Il terzo livello concerne il principio di sussidiarietà (art. 118, comma 1, Cost.), secondo il quale ai Comuni devono essere assicurate tutte le funzioni di pianificazione e di vigilanza che non necessitino di esercizio sovracomunale. La legislazione regionale dovrebbe individuare gli interessi da amministrare nei piani regionali e provinciali, in quanto essenziali per le rispettive comunità, riconoscendo i Comuni come “principali titolari dei poteri pianificatori in materia urbanistica nonché dei poteri gestionali” (Corte Costituz., n. 196/2004). È invece avvenuto il contrario – sottolineano gli esperti del settore: una drastica sottrazione di poteri ai Comuni, con la deroga agli strumenti urbanistici, mitigata con la concessione di ridotti tempi e modalità di intervento sull’applicazione delle disposizioni regionali. A questo punto c’è da chiedersi: come e in che misura i Piani Casa regionali impattano sulle competenze comunali di gestione del territorio, una funzione fondamentale dell’autonomia dei Comuni? In primo luogo bisogna ricordare che, in base all’art. 117, 2 c., lett. p, Costituzione, quest’ultima è oggetto di legislazione esclusiva dello Stato e non può quindi essere eccessivamente compressa da parte della legislazione regionale, la quale non può in alcun caso rendere inoperanti i piani urbanistici comunali, privandoli di adeguati ed effettivi spazi di manovra, bensì deve limitarsi a prevedere la sottrazione di alcune competenze in considerazione di “concorrenti interessi generali, collegati a una valutazione più ampia delle esigenze diffuse nel territorio” (Corte costituzionale n. 378/2000).
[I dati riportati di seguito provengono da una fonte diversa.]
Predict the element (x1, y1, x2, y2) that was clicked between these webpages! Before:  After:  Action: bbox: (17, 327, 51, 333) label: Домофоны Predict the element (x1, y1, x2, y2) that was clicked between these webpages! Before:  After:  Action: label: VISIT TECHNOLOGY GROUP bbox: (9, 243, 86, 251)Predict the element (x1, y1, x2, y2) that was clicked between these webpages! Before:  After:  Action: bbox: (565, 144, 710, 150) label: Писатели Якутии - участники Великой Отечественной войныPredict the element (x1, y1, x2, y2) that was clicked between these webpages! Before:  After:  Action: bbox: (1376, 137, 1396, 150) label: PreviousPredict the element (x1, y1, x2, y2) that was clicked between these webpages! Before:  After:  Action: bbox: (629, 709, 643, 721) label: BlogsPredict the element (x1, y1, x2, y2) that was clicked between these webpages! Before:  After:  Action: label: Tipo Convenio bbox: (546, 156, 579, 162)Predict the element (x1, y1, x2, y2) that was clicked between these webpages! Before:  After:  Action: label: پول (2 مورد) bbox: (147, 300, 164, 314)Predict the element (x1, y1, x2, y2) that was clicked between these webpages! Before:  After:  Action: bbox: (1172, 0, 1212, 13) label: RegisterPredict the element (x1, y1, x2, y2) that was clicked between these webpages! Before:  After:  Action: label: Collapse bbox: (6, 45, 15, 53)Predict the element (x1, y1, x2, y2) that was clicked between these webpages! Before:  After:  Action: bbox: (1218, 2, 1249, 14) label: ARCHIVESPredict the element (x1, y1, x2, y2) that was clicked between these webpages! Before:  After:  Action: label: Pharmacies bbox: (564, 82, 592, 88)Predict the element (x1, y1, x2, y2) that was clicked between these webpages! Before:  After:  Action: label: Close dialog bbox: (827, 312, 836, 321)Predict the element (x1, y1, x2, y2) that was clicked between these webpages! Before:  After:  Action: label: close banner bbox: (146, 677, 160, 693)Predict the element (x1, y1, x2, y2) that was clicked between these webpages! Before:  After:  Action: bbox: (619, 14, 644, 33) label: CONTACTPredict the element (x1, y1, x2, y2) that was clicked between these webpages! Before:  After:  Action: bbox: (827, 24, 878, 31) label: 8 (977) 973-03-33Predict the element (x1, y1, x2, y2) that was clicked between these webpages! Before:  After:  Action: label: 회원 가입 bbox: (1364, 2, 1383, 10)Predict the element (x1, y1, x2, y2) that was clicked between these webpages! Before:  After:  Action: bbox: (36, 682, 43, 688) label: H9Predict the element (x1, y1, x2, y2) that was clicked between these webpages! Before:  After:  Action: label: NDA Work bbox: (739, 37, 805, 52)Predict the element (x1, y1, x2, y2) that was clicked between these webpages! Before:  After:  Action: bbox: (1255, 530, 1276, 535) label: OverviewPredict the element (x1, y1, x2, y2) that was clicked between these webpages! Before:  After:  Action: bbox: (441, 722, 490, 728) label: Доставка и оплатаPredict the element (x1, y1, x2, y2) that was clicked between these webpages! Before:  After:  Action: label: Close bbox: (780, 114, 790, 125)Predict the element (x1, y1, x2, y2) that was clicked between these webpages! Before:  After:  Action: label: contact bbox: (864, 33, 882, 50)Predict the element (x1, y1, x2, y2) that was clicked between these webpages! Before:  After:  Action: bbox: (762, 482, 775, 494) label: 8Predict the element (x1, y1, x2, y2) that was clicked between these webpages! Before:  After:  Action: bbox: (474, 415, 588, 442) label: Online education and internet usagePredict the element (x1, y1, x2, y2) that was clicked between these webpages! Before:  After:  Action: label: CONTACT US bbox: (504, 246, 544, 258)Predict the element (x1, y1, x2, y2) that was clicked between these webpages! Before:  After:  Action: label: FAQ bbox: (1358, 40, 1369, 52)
A tal proposito, occorre ricordare che “il potere dei Comuni di autodeterminarsi in ordine all’assetto e all’utilizzazione del proprio territorio non costituisce elargizione che le Regioni, attributarie di competenza in materia urbanistica, siano libere di compiere. Si tratta invece di un potere che ha il suo diretto fondamento nell’art. 128 della Costituzione, che garantisce, con previsione di principio, l’autonomia degli enti infraregionali, non solo nei confronti dello Stato, ma anche nei rapporti con le stesse Regioni, la cui competenza nelle diverse materie elencate nell’art. 117, e segnatamente nella materia urbanistica, non può mai essere esercitata in modo che ne risulti vanificata l’autonomia dei Comuni” (Corte Costituzionale n. 83/1997).
Di conseguenza, le norme regionali non dovrebbero consentire l’autorizzazione di trasformazioni (rilevanti come nella materia urbanistico-edilizia) che non siano il frutto di una preventiva, adeguata e specifica ponderazione degli effetti sul territorio e sulla collettività insediata, attraverso un procedimento ispirato a rigidi criteri di pubblicità e imputato a organi che siano espressione diretta della collettività interessata. La seconda domanda da porsi è: i Piani Casa regionali possiedono tali requisiti? Pur con l’indicazione dei casi di esclusione (centri storici, aree naturali protette o tutelate come beni culturali o a rischio idrogeologico e sismico, zone costiere, difformità del titolo edilizio, abusivismo ecc.) – rispondono gli esperti della materia, come Giorgio Tacconi, autore di un dettagliato articolo in tema – le norme in questione si pongono come direttamente esecutive e ammettono da parte dei Comuni la mera funzione di controllo e vigilanza, concedendo solo brevi termini per deliberare nel merito del campo di applicazione. Di qui i diversi contenziosi succedutisi nel tempo.